→ Do this:
Reproduce the items verbatim, starting at the line that contains "Open the Twitter Web App source link" and ending at the last line of the items.

→ Record set:
━━━━━━━━━━━━━━━━━━━━━━━━━━━━━━

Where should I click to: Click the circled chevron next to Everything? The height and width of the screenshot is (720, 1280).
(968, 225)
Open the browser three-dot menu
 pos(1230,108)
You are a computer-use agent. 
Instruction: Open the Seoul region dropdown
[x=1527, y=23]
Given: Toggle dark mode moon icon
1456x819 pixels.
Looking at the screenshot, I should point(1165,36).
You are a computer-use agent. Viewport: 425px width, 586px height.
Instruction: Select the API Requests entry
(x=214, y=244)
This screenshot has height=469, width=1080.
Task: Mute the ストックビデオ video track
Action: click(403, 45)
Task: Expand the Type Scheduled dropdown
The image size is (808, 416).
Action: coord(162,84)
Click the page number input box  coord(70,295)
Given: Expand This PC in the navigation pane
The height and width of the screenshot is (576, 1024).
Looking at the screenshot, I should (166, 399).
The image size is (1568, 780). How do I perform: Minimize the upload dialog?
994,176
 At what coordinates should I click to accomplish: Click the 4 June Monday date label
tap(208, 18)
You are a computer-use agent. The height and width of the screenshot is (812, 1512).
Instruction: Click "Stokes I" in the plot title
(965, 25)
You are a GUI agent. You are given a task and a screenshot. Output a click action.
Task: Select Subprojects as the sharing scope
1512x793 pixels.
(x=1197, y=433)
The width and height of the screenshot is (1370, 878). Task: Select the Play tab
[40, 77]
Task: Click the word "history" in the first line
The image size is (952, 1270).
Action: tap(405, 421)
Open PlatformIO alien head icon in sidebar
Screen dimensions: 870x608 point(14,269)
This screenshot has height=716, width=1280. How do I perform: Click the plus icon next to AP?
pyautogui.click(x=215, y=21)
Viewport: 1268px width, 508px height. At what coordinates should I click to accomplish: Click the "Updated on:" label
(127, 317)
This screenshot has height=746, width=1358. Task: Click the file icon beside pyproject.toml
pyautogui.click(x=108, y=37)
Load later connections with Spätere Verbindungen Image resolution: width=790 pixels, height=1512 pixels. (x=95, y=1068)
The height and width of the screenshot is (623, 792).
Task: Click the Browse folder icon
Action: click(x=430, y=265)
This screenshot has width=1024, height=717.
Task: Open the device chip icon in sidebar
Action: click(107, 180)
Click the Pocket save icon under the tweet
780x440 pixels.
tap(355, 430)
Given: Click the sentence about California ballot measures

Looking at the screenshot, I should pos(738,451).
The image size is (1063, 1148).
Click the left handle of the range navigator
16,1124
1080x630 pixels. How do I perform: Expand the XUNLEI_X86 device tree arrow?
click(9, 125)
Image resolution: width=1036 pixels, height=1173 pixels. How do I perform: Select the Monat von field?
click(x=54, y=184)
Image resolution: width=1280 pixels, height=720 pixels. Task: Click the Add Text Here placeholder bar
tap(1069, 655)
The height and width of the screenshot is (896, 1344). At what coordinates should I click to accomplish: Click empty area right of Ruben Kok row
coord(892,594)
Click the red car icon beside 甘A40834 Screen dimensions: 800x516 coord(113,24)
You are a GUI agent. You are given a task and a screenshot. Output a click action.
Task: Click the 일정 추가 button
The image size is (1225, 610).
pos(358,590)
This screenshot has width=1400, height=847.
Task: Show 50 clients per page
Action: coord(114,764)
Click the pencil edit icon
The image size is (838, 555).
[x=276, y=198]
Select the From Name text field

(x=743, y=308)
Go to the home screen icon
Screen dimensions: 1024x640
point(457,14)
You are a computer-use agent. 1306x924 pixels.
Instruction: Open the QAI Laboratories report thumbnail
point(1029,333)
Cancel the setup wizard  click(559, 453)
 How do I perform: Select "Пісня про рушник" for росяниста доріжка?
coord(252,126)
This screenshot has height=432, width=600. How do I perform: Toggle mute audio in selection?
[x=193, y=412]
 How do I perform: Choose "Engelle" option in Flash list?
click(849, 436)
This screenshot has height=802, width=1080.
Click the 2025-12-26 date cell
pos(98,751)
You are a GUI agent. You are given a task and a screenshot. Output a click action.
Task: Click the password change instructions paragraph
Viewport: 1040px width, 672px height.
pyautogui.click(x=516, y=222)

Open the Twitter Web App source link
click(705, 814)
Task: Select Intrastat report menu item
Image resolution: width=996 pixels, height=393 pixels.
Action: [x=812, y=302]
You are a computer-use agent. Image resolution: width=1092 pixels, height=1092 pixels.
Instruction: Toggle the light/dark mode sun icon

━━━━━━━━━━━━━━━━━━━━━━━━━━━━━━

→ Result of the task:
Open the Twitter Web App source link
click(705, 814)
Task: Select Intrastat report menu item
Image resolution: width=996 pixels, height=393 pixels.
Action: [x=812, y=302]
You are a computer-use agent. Image resolution: width=1092 pixels, height=1092 pixels.
Instruction: Toggle the light/dark mode sun icon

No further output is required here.